Instructions for the task:
Pictures do not belong in the copy; print every entry exactly as it stands.

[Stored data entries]
* * * * * * * * *

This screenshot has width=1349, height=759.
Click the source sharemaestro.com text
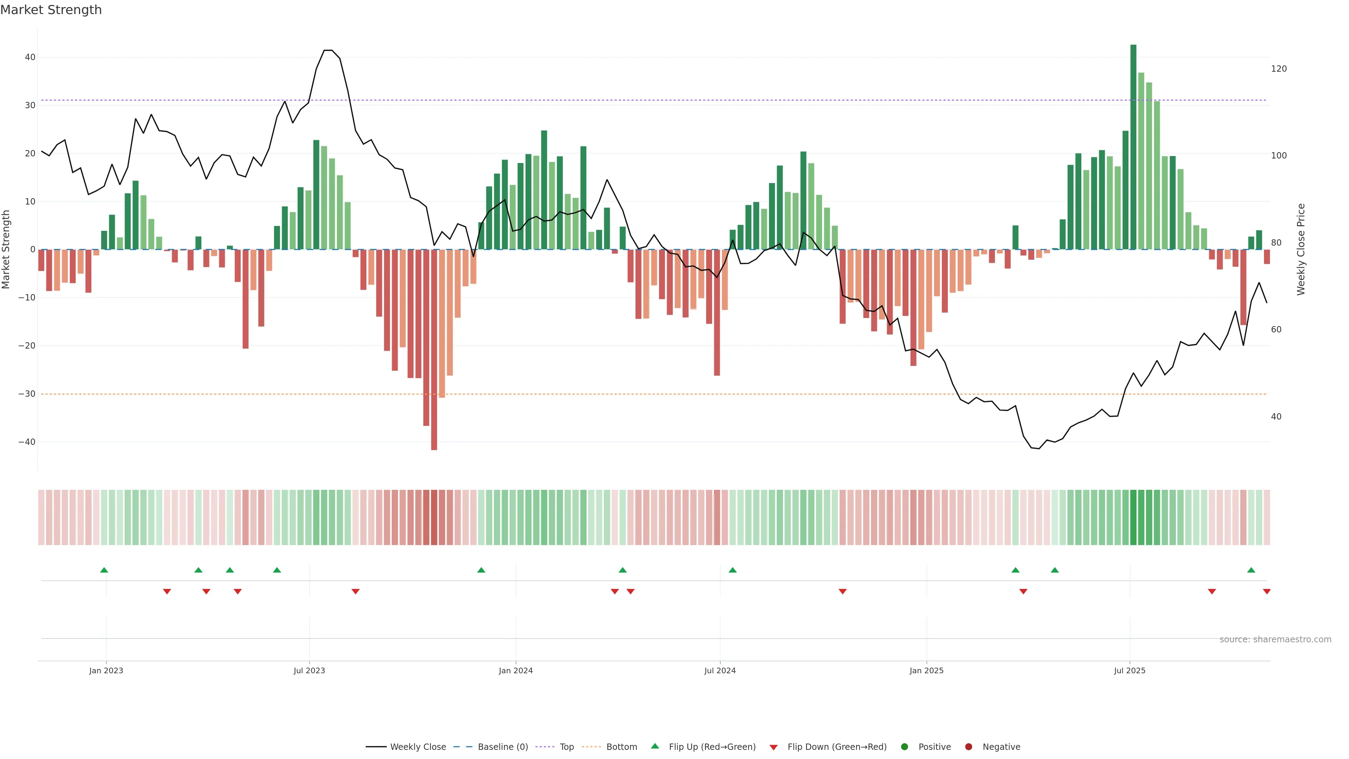click(1275, 640)
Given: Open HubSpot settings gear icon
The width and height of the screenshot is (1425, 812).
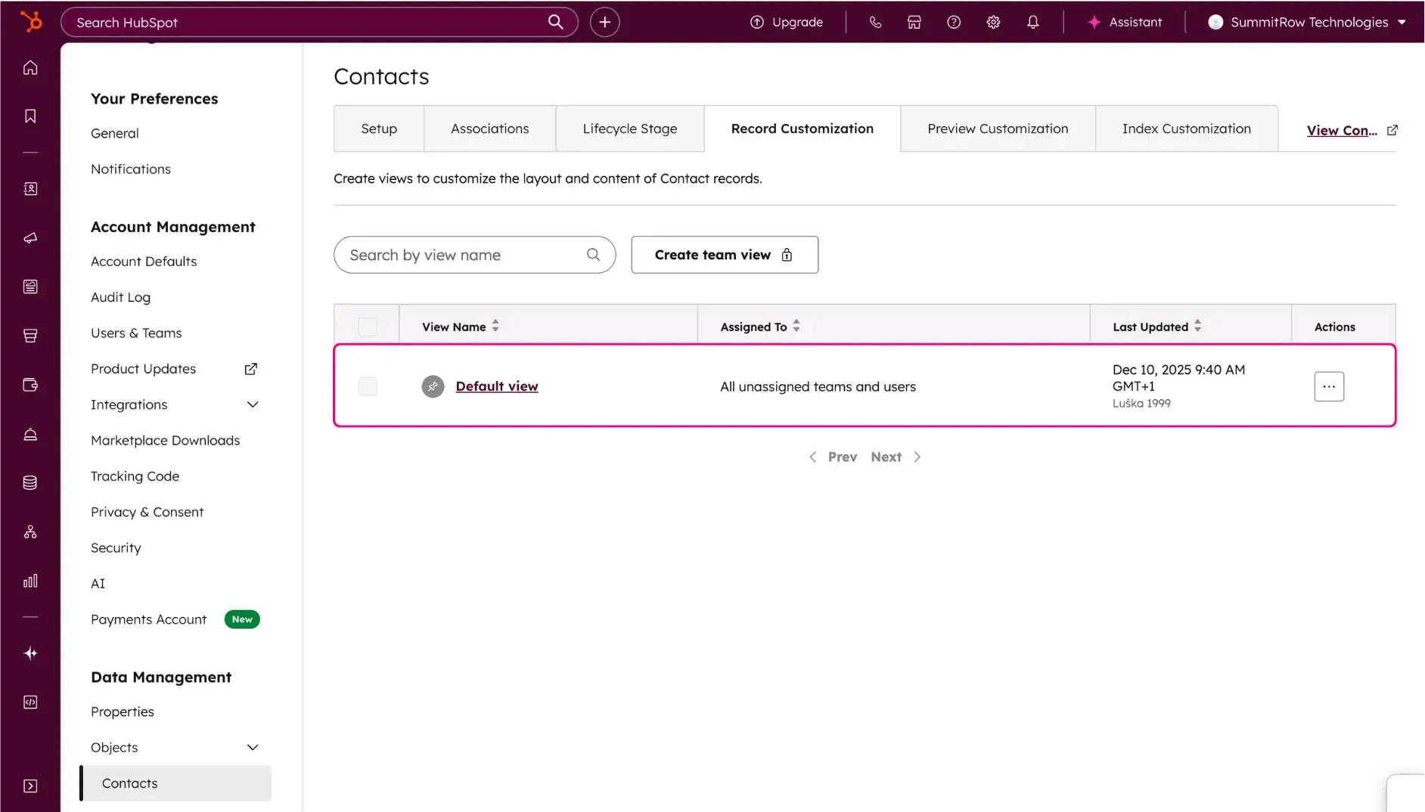Looking at the screenshot, I should (993, 22).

* * * * * * * * *

Solution to the problem:
This screenshot has width=1349, height=759.
Click the source sharemaestro.com text
click(1275, 640)
Given: Open HubSpot settings gear icon
The width and height of the screenshot is (1425, 812).
Looking at the screenshot, I should (993, 22).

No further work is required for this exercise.